Forecast: Unfortunately, analysts don't expect these good intentions to make up for people's concerns about the economy.

In a recent survey, the accounting firm Deloitte & amp; Touche found that twice as many Americans plan to cut back on their holiday spending as plan to increase it.

The firm now forecasts that holiday sales will be about the same as last year or up only slightly -- not the modest gains many had hoped for not long ago. "It's going to be a tough holiday season," says Irwin Cohen, a Deloitte & amp; Touche partner.

Still, merchants' outlook has brightened a bit in recent weeks.

In September, retail sales sagged in the wake of the terrorist attacks, anthrax scares and high-profile layoff announcements. The University of Michigan consumer-confidence index plunged.

Upswing: But in October, consumers started buying cars because of zero-interest financing. Now, Richard Curtin, director of the University of Michigan consumer surveys, expects the worst to be over as Americans start to feel better about the U.S. gains in Afghanistan and the economy. On Wednesday, his survey showed that confidence edged up in November.

Some of that optimism -- and even patriotic spending -- is reflected in the malls around Houston.

Coming out of a Target store on a recent morning, Fred Thomas says Sept. 11 and the downturn in the economy have certainly affected his spending habits: He is spending more than he usually does for the holidays.

"We are trying to help out the economy," he said, hefting a bag into the car. His list of gift purchases includes electronics, clothing and housewares. "It's easier to tell you where we haven't shopped than where we have."

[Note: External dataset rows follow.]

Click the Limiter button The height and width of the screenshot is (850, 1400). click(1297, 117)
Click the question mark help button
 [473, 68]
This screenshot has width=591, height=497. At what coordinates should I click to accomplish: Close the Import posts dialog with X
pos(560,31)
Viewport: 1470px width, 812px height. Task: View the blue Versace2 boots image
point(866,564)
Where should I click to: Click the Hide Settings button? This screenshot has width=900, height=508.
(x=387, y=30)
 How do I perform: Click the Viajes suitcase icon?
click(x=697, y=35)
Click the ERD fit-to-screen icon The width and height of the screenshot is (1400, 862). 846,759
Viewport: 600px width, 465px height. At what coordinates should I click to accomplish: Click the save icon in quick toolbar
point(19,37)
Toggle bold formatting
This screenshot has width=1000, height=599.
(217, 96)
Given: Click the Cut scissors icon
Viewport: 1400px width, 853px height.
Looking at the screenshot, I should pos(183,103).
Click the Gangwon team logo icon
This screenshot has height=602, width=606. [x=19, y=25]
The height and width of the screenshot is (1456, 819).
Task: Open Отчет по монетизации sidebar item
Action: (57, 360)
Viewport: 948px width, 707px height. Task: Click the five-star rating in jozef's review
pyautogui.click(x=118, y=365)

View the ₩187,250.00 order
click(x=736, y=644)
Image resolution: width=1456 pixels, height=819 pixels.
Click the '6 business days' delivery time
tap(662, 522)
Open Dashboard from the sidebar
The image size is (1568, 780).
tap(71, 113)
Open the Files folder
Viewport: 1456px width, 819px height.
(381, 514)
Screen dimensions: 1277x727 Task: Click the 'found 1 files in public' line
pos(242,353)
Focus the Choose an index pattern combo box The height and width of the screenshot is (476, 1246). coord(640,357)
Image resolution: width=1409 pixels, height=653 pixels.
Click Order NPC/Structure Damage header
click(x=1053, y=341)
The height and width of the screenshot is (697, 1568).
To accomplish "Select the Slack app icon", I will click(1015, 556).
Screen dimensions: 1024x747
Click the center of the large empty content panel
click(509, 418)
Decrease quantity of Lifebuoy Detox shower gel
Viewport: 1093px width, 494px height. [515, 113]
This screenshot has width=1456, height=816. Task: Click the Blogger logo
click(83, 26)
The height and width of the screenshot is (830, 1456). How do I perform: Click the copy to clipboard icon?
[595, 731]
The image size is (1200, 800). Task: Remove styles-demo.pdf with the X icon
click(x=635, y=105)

Items for home: Increasingly this holiday period, Americans are spending more time shopping in places that provide goods for the hearth and home. The 106-store Crate & amp; Barrel chain says it is experiencing good sales so far. Part of this, says Bette Kahn, a spokeswoman, is that people are not traveling as much and instead are inviting friends and family over for meals. "They need bigger pans, more glasses, new dishes," she said.

In Houston, Jessie and Matt Larson emerged from a Crate & amp; Barrel with a box full of kitchen gadgets for a family member. Their jobs are safe, they weren't personally affected by the terrorist attacks and they want to share their generosity with the people they love. "So we're not going to cut back on our spending," said Jessie Larson.